By Awesome Supplements, Read time: 10 minutes
~10 minute read. Cliff Notes:
- For Stevia to be the healthiest sweetener, it would need to be beneficial or it would need to avoid the negative health consequences that the other sweeteners are responsible for
- There is no evidence that Stevia is uniquely good for you
- There is no good human evidence that any artificial sweetener does anything bad to your health by any metric
- In terms of gut health, if anything, Stevia may be the worst option
We’re often asked why it is we don’t use Stevia, or if Stevia would not have been a better choice for including in our products. This is a perfectly reasonable, understandable, and an overall great question! If there is a better option, we believe we have a duty to use it, but is Stevia the better option? This short blog seeks to answer that question as fully as possible.
Is stevia better than other sweeteners?
First of all we need to frame the discussion. If we’re asking whether or not Stevia is better, the honest place to start out is by asking ‘better than what?’ There are a host of different options if you want to include a substance that increases the sweetness of a given product, with the primary choices being:
- Nutritive Sweeteners: sugar, sugar alcohols, modified sugars and natural syrups like honey
- Non Nutritive Sweeteners (NNS) like sucralose and highly refined stevia extract
Now of course if you wanted to create a product that is as close to nature as possible you would sweeten it with a natural substance like honey, agave nectar, maple syrup or table sugar from cane or beets. This is a fine suggestion – indeed these are included in a many of the products you find on supermarket shelves, but of course they also contain calories; lots of them if you want to make a product taste sweet and dessert-y. There are arguments to be made that we active folks don’t need to worry so much about sugar as people think we do, but it’s easy to see why a protein powder flavoured with 30g sugar per serving, or a 400kcal protein bar with 150kcal from maple syrup probably wouldn’t be so successful in the health and fitness space.
As such, we’re going to pretty much ignore nutritive sweeteners for the time being and focus on what we feel is the most fair comparison – NNS.
If you’re looking to sweeten something with NNS you have a large number of options, with the most famous being Aspartame, Sucralose (which we use at Awesome Supplements), Saccharine and Stevia. As such, if we’re asking if Stevia is the best NNS, or better than the other NNS, we would need to define how ‘good’ the other options are. It’s very difficult to do this via taste profile because taste preferences are subjective, so instead we’re going to compare Stevia to the other NNS along the axis that comes up the most – health.
So how good or bad are artificial sweeteners (NNS) in general?
Ask that question online and you will, without doubt, receive a confident answer that NNS aren’t good for you. They’re implicated in various cancers, in neurological issues, in increased weight and impaired insulin sensitivity and more…but is that true?
Do artificial sweeteners actually cause cancer?
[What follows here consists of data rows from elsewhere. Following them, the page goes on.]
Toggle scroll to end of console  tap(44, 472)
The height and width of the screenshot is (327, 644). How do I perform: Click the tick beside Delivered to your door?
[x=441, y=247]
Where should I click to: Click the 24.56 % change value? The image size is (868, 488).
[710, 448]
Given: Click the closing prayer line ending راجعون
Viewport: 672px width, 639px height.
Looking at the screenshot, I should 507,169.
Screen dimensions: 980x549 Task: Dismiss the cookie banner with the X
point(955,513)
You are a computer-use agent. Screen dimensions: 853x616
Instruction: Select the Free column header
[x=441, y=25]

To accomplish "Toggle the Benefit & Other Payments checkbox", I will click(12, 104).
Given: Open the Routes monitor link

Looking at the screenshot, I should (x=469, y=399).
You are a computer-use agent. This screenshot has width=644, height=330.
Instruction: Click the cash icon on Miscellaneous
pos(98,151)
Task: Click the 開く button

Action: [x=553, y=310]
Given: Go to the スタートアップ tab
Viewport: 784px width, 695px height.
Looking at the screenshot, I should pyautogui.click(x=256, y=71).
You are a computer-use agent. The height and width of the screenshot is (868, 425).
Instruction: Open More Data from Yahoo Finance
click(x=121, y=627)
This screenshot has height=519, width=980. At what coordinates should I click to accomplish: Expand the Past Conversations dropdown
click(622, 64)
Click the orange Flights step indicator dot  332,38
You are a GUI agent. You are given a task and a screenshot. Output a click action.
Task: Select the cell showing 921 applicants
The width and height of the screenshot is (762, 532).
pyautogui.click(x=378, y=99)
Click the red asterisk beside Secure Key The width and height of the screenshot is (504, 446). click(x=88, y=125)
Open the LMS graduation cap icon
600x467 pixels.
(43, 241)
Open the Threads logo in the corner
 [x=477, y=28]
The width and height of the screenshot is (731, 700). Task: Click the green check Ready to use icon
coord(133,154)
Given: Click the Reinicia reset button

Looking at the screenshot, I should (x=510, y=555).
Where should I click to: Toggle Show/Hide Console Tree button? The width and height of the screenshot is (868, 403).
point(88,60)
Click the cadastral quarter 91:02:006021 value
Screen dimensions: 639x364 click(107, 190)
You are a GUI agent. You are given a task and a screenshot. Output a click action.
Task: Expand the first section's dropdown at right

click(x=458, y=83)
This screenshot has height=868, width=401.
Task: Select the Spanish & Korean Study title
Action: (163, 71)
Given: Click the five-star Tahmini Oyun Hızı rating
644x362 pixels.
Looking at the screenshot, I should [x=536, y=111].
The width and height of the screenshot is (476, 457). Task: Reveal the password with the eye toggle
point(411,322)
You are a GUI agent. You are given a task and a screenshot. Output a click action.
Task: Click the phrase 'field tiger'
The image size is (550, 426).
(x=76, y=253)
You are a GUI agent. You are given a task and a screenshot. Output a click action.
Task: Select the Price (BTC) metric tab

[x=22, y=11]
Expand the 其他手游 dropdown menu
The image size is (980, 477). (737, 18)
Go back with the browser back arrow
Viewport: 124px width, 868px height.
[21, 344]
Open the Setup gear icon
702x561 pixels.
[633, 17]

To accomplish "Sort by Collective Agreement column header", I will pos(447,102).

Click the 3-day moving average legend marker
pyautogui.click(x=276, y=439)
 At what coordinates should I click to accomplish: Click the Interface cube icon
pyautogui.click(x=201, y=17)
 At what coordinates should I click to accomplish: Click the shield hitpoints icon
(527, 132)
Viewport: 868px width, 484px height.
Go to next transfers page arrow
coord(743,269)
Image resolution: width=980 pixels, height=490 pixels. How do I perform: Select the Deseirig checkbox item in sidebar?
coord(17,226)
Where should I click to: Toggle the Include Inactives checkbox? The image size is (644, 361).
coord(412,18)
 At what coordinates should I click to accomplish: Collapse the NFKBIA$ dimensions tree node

A big issue in this area is that the preponderance of the research is done in rodent models. This research is important, but it’s self-evidently difficult if not impossible to extrapolate the results seen in a rodent trial directly to human beings, and that’s before you ask about the extremely high doses used in rodent trials (indeed the entire point in many studies is to give a rodent an unrealistically high dosage to see what happens, before using this to determine if this response would also occur at lower doses) and the unbalanced diets/unhealthy lifestyles the rodents endure which increases their risk of encountering problems. As such, we would benefit greatly from focusing on human trials, which is exactly what a 2019 study did.
The paper Association between intake of non-sugar sweeteners and health outcomes: systematic review and meta-analyses of randomised and non-randomised controlled trials and observational studies by Toews and colleagues published in the British Medical Journal (1) sought to assess the association between intake of non-sugar sweeteners (NSS) and important health outcomes in generally healthy or overweight/obese adults and children. It did this by looking at every paper ever published which met the following criteria:
- Generally healthy or overweight adults and children
- They clearly stated which NSS was used, and that the NSS was compared to no intake of NSS or that a higher intake was compared to a lower one
- Used a dose that would actually be consumed in the real world
- Studied people for at least 7 days
Basically it included all of the papers that are actually able to answer the question “are NSS bad for you?” with the principle focus being on body weight or body mass index, glycaemic control, oral health, eating behaviour, preference for sweet taste, cancer, cardiovascular disease, kidney disease, mood, behaviour, neurocognition, and general adverse effects.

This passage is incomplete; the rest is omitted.